■ **BRIEF**: Repeat each of the rows below word for word.

(Rows from a dataset)
--- begin ---
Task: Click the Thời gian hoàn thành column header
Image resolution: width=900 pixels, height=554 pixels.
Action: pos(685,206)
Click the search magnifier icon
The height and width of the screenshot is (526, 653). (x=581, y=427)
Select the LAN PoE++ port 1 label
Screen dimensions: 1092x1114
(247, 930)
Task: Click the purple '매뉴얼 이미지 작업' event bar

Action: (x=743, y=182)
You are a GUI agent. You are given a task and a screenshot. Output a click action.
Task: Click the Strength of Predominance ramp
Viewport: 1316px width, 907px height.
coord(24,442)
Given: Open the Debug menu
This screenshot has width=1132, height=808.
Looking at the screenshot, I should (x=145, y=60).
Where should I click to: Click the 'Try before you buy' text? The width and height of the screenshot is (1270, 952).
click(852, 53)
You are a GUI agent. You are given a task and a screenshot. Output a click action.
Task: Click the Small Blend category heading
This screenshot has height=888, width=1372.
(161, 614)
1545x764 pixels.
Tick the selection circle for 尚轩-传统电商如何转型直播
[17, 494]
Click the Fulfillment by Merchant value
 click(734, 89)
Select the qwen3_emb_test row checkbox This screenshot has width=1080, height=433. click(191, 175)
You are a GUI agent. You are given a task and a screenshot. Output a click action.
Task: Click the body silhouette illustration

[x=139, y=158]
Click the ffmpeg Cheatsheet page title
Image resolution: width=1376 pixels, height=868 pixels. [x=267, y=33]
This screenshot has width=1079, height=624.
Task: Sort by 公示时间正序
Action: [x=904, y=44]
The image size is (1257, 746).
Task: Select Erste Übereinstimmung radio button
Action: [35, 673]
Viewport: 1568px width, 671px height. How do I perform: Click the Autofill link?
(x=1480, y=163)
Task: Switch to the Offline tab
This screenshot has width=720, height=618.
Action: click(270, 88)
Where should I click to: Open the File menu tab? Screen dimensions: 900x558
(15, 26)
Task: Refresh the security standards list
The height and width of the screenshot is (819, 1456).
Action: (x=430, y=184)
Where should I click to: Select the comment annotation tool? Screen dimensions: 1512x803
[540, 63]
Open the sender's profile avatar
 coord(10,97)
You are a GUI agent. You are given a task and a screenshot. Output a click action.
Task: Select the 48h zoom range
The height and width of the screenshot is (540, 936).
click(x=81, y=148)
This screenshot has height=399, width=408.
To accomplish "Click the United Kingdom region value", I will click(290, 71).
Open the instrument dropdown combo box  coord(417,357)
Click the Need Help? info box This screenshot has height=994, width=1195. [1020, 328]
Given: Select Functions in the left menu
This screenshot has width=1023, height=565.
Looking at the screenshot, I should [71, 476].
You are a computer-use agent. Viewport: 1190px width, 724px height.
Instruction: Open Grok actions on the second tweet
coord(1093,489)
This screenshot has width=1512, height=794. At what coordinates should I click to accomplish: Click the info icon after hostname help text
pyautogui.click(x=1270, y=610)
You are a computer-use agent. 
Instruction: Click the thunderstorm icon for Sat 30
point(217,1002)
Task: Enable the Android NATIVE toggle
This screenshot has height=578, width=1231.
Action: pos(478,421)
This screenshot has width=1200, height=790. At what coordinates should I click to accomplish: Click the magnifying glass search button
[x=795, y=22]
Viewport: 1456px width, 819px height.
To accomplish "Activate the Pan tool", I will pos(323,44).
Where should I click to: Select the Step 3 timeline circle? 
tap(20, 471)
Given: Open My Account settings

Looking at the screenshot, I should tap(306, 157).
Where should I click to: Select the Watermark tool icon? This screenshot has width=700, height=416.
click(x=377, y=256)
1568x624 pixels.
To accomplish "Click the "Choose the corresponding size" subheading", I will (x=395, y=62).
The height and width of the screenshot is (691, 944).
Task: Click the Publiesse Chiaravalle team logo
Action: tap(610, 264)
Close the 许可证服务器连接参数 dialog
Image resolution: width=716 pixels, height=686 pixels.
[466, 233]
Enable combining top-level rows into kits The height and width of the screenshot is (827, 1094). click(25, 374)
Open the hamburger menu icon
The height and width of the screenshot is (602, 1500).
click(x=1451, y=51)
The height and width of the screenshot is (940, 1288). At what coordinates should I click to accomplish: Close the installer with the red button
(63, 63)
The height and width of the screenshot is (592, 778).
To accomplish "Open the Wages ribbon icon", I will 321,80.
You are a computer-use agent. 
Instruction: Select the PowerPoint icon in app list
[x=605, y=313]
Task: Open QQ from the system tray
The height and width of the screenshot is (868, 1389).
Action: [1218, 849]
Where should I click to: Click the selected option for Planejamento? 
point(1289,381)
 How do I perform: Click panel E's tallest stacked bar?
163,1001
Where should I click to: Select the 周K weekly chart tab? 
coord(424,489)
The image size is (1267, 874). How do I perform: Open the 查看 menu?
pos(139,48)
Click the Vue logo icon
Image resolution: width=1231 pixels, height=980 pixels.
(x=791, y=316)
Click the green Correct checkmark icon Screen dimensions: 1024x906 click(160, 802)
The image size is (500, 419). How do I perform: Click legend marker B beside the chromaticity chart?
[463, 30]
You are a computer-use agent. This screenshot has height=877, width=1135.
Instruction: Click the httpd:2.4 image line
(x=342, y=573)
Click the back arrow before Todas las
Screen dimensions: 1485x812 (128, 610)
--- end ---
■ **WRITTEN ANSWER**:
Task: Click the Thời gian hoàn thành column header
Image resolution: width=900 pixels, height=554 pixels.
Action: pos(685,206)
Click the search magnifier icon
The height and width of the screenshot is (526, 653). (x=581, y=427)
Select the LAN PoE++ port 1 label
Screen dimensions: 1092x1114
(247, 930)
Task: Click the purple '매뉴얼 이미지 작업' event bar

Action: (x=743, y=182)
You are a GUI agent. You are given a task and a screenshot. Output a click action.
Task: Click the Strength of Predominance ramp
Viewport: 1316px width, 907px height.
coord(24,442)
Given: Open the Debug menu
This screenshot has width=1132, height=808.
Looking at the screenshot, I should (x=145, y=60).
Where should I click to: Click the 'Try before you buy' text? The width and height of the screenshot is (1270, 952).
click(852, 53)
You are a GUI agent. You are given a task and a screenshot. Output a click action.
Task: Click the Small Blend category heading
This screenshot has height=888, width=1372.
(161, 614)
1545x764 pixels.
Tick the selection circle for 尚轩-传统电商如何转型直播
[17, 494]
Click the Fulfillment by Merchant value
 click(734, 89)
Select the qwen3_emb_test row checkbox This screenshot has width=1080, height=433. click(191, 175)
You are a GUI agent. You are given a task and a screenshot. Output a click action.
Task: Click the body silhouette illustration

[x=139, y=158]
Click the ffmpeg Cheatsheet page title
Image resolution: width=1376 pixels, height=868 pixels. [x=267, y=33]
This screenshot has width=1079, height=624.
Task: Sort by 公示时间正序
Action: [x=904, y=44]
The image size is (1257, 746).
Task: Select Erste Übereinstimmung radio button
Action: [35, 673]
Viewport: 1568px width, 671px height. How do I perform: Click the Autofill link?
(x=1480, y=163)
Task: Switch to the Offline tab
This screenshot has width=720, height=618.
Action: click(270, 88)
Where should I click to: Open the File menu tab? Screen dimensions: 900x558
(15, 26)
Task: Refresh the security standards list
The height and width of the screenshot is (819, 1456).
Action: (x=430, y=184)
Where should I click to: Select the comment annotation tool? Screen dimensions: 1512x803
[540, 63]
Open the sender's profile avatar
 coord(10,97)
You are a GUI agent. You are given a task and a screenshot. Output a click action.
Task: Select the 48h zoom range
The height and width of the screenshot is (540, 936).
click(x=81, y=148)
This screenshot has height=399, width=408.
To accomplish "Click the United Kingdom region value", I will click(290, 71).
Open the instrument dropdown combo box  coord(417,357)
Click the Need Help? info box This screenshot has height=994, width=1195. [1020, 328]
Given: Select Functions in the left menu
This screenshot has width=1023, height=565.
Looking at the screenshot, I should [71, 476].
You are a computer-use agent. Viewport: 1190px width, 724px height.
Instruction: Open Grok actions on the second tweet
coord(1093,489)
This screenshot has width=1512, height=794. At what coordinates should I click to accomplish: Click the info icon after hostname help text
pyautogui.click(x=1270, y=610)
You are a computer-use agent. 
Instruction: Click the thunderstorm icon for Sat 30
point(217,1002)
Task: Enable the Android NATIVE toggle
This screenshot has height=578, width=1231.
Action: pos(478,421)
This screenshot has width=1200, height=790. At what coordinates should I click to accomplish: Click the magnifying glass search button
[x=795, y=22]
Viewport: 1456px width, 819px height.
To accomplish "Activate the Pan tool", I will pos(323,44).
Where should I click to: Select the Step 3 timeline circle? 
tap(20, 471)
Given: Open My Account settings

Looking at the screenshot, I should tap(306, 157).
Where should I click to: Select the Watermark tool icon? This screenshot has width=700, height=416.
click(x=377, y=256)
1568x624 pixels.
To accomplish "Click the "Choose the corresponding size" subheading", I will (x=395, y=62).
The height and width of the screenshot is (691, 944).
Task: Click the Publiesse Chiaravalle team logo
Action: tap(610, 264)
Close the 许可证服务器连接参数 dialog
Image resolution: width=716 pixels, height=686 pixels.
[466, 233]
Enable combining top-level rows into kits The height and width of the screenshot is (827, 1094). click(25, 374)
Open the hamburger menu icon
The height and width of the screenshot is (602, 1500).
click(x=1451, y=51)
The height and width of the screenshot is (940, 1288). At what coordinates should I click to accomplish: Close the installer with the red button
(63, 63)
The height and width of the screenshot is (592, 778).
To accomplish "Open the Wages ribbon icon", I will 321,80.
You are a computer-use agent. 
Instruction: Select the PowerPoint icon in app list
[x=605, y=313]
Task: Open QQ from the system tray
The height and width of the screenshot is (868, 1389).
Action: [1218, 849]
Where should I click to: Click the selected option for Planejamento? 
point(1289,381)
 How do I perform: Click panel E's tallest stacked bar?
163,1001
Where should I click to: Select the 周K weekly chart tab? 
coord(424,489)
The image size is (1267, 874). How do I perform: Open the 查看 menu?
pos(139,48)
Click the Vue logo icon
Image resolution: width=1231 pixels, height=980 pixels.
(x=791, y=316)
Click the green Correct checkmark icon Screen dimensions: 1024x906 click(160, 802)
The image size is (500, 419). How do I perform: Click legend marker B beside the chromaticity chart?
[463, 30]
You are a computer-use agent. This screenshot has height=877, width=1135.
Instruction: Click the httpd:2.4 image line
(x=342, y=573)
Click the back arrow before Todas las
Screen dimensions: 1485x812 (128, 610)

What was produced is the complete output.